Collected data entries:
- - -

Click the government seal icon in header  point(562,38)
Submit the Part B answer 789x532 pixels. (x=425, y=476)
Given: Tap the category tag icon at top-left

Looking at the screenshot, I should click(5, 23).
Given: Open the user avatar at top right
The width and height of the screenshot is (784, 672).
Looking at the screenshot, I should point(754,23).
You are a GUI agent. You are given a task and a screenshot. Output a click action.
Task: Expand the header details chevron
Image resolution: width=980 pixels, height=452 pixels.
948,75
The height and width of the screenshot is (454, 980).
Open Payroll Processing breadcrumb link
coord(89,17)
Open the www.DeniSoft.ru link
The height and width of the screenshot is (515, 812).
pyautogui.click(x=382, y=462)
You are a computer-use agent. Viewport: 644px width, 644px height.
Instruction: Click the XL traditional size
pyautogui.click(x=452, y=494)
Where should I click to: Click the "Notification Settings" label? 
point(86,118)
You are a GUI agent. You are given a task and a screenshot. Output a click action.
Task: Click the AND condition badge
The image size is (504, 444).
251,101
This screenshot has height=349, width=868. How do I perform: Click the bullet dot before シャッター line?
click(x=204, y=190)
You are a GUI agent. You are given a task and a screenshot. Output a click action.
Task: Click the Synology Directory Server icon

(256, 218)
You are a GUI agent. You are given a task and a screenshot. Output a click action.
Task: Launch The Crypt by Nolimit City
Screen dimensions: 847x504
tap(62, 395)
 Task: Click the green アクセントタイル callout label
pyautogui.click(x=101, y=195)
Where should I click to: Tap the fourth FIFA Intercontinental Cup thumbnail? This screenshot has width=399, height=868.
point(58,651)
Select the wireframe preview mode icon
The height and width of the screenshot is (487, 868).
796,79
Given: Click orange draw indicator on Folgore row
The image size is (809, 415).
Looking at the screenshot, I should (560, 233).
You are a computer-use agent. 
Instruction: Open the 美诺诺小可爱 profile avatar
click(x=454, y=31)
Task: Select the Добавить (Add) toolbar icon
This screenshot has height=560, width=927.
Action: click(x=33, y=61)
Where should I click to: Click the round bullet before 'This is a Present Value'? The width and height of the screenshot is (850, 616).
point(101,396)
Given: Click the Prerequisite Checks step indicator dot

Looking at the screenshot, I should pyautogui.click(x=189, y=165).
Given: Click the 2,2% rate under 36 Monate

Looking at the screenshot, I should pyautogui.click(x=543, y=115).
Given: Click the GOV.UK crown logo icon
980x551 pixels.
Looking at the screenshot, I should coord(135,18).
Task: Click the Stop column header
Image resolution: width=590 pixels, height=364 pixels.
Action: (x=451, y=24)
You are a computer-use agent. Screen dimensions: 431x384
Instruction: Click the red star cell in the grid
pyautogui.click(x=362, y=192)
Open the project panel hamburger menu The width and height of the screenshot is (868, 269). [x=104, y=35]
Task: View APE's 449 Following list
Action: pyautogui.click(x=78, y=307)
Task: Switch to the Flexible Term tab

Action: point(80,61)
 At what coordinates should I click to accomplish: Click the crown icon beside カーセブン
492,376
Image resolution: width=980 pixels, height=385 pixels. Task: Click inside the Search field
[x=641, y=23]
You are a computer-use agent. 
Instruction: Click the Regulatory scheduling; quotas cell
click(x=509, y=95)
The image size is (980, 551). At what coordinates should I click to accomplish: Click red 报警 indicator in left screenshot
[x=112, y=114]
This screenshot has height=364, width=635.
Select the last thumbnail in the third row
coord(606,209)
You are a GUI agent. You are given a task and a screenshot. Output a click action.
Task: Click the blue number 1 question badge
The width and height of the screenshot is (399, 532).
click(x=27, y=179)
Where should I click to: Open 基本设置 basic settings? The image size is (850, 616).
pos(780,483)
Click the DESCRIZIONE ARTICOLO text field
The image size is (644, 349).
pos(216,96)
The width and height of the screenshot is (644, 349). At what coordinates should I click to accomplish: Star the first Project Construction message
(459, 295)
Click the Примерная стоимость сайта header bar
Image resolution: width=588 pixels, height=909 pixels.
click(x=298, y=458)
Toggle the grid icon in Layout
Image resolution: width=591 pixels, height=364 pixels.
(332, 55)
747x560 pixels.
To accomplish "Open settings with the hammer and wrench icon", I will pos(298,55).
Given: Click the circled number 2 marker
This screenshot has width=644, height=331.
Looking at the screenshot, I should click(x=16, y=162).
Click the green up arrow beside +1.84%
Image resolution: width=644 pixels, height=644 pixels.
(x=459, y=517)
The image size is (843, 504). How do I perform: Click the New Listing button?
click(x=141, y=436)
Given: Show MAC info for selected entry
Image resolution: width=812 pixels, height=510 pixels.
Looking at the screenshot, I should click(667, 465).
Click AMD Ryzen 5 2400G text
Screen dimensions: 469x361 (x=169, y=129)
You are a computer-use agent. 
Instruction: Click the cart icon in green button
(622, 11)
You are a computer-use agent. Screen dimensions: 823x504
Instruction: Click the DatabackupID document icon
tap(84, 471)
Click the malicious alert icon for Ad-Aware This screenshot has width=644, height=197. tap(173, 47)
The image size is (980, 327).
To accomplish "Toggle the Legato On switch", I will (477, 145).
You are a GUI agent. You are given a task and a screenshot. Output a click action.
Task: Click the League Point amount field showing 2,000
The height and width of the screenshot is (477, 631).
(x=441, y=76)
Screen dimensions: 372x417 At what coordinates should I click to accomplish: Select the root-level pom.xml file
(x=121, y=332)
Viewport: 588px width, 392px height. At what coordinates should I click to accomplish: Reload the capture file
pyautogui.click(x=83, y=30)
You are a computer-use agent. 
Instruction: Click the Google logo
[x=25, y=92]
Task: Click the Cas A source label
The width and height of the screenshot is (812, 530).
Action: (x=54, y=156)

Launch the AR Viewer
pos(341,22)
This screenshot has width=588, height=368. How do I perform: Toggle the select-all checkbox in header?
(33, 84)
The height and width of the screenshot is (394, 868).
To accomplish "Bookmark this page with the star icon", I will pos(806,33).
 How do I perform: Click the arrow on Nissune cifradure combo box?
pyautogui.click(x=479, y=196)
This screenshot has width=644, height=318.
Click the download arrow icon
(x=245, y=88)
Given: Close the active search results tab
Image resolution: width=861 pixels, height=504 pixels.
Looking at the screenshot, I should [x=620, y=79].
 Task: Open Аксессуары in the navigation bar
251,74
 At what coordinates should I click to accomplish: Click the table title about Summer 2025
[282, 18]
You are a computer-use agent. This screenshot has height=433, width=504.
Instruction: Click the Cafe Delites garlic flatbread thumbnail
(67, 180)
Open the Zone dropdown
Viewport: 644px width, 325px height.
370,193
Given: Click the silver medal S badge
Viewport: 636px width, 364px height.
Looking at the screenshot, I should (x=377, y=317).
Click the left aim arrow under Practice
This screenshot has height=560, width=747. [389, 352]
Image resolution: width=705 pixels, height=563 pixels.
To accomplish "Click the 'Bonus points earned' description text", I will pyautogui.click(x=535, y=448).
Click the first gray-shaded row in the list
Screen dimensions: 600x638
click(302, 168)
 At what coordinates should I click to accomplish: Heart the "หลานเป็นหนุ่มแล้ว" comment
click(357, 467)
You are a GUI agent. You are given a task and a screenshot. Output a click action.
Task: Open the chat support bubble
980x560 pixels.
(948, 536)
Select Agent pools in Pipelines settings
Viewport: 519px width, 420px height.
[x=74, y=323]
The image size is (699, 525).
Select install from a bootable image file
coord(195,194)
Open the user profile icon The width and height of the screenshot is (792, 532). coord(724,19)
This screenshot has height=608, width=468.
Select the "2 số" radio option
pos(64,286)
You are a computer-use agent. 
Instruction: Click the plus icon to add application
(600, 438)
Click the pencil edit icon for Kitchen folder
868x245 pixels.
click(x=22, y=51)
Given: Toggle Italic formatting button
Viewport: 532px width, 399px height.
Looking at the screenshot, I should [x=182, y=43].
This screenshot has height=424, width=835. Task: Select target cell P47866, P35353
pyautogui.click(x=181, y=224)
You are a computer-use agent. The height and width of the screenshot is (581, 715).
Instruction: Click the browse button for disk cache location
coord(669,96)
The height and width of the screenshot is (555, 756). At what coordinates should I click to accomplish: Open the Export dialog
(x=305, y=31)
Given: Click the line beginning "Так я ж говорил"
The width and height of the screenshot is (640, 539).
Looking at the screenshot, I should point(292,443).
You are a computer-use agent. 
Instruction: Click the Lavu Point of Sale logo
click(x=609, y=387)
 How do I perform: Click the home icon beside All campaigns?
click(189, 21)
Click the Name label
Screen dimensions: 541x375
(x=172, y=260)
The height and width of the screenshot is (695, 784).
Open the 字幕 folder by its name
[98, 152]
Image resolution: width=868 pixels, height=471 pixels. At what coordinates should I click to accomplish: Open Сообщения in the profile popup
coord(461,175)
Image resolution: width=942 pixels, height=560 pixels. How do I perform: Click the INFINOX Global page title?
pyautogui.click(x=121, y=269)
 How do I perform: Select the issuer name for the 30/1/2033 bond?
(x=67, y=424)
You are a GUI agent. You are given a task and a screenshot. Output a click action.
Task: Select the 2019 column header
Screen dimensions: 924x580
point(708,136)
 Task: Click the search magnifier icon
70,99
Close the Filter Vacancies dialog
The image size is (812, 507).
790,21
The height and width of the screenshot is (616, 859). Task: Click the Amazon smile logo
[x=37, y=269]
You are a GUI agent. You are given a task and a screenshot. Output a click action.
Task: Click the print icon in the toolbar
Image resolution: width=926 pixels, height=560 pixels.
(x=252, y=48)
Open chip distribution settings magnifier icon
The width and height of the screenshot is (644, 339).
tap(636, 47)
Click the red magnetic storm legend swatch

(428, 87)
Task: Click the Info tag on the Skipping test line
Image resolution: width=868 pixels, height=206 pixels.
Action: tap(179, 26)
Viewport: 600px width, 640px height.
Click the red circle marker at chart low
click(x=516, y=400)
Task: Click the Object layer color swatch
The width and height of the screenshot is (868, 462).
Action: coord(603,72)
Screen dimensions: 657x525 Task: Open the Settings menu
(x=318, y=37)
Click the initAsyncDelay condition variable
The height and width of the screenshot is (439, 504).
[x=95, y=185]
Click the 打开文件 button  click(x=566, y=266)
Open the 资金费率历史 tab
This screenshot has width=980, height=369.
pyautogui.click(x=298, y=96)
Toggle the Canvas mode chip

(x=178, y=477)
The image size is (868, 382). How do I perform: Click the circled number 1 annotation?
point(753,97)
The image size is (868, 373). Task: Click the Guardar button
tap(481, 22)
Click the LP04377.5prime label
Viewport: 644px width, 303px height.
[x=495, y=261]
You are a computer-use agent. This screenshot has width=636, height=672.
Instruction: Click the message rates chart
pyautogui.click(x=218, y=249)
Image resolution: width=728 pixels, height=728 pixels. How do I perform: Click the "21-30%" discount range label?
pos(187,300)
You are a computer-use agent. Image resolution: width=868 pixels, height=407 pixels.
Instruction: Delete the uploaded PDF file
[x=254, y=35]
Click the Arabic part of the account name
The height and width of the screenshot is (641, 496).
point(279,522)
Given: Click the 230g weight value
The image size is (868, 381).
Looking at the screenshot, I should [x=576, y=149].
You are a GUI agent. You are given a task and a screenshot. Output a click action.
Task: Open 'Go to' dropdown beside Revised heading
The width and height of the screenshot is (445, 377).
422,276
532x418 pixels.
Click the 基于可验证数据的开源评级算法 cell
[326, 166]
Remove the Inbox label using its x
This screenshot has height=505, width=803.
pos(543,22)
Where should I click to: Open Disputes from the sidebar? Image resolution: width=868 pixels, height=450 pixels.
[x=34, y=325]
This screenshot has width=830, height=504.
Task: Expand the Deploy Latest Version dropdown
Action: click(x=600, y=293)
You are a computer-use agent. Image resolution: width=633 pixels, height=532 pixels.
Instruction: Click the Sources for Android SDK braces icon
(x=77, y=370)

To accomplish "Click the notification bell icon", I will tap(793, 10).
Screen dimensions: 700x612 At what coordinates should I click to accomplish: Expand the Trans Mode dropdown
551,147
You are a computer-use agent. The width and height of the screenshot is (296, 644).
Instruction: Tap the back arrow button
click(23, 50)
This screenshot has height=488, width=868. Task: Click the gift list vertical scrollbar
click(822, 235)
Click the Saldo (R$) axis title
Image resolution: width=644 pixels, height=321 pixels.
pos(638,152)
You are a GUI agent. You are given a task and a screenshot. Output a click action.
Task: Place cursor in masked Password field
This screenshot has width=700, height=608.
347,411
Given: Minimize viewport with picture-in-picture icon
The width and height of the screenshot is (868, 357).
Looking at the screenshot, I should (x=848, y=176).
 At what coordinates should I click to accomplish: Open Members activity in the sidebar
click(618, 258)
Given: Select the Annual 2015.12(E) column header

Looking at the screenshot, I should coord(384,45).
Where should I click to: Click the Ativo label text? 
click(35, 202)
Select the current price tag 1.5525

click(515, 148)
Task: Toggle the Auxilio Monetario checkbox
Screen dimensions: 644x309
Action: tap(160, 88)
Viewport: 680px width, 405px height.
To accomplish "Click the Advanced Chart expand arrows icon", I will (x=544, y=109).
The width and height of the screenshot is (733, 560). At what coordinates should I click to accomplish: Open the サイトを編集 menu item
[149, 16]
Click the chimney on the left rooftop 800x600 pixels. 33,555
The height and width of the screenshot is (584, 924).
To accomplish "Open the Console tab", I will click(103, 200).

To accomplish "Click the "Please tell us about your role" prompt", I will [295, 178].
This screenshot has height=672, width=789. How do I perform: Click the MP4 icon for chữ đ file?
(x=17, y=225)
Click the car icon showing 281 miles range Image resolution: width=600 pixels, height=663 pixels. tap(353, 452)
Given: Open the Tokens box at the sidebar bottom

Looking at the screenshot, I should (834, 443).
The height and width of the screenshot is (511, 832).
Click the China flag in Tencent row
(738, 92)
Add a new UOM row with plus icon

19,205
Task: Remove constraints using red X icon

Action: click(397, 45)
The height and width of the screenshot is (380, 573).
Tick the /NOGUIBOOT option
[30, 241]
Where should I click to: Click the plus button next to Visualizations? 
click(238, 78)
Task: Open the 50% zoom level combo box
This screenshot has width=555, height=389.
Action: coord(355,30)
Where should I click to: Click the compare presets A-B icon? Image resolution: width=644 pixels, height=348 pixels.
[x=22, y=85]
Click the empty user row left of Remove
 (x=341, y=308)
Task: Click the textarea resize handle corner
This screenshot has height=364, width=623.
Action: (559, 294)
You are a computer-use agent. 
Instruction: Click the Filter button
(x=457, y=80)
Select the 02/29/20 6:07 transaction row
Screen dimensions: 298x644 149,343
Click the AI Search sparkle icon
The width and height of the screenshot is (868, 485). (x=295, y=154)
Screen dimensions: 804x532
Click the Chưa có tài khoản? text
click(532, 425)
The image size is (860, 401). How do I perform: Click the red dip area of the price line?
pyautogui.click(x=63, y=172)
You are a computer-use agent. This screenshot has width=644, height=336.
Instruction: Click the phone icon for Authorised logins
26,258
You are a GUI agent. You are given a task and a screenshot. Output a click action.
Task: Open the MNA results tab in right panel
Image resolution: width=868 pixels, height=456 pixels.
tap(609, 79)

- - -

Scan the entries above for the word "condition" and collect each line holding it.

Task: Click the AND condition badge
Click the initAsyncDelay condition variable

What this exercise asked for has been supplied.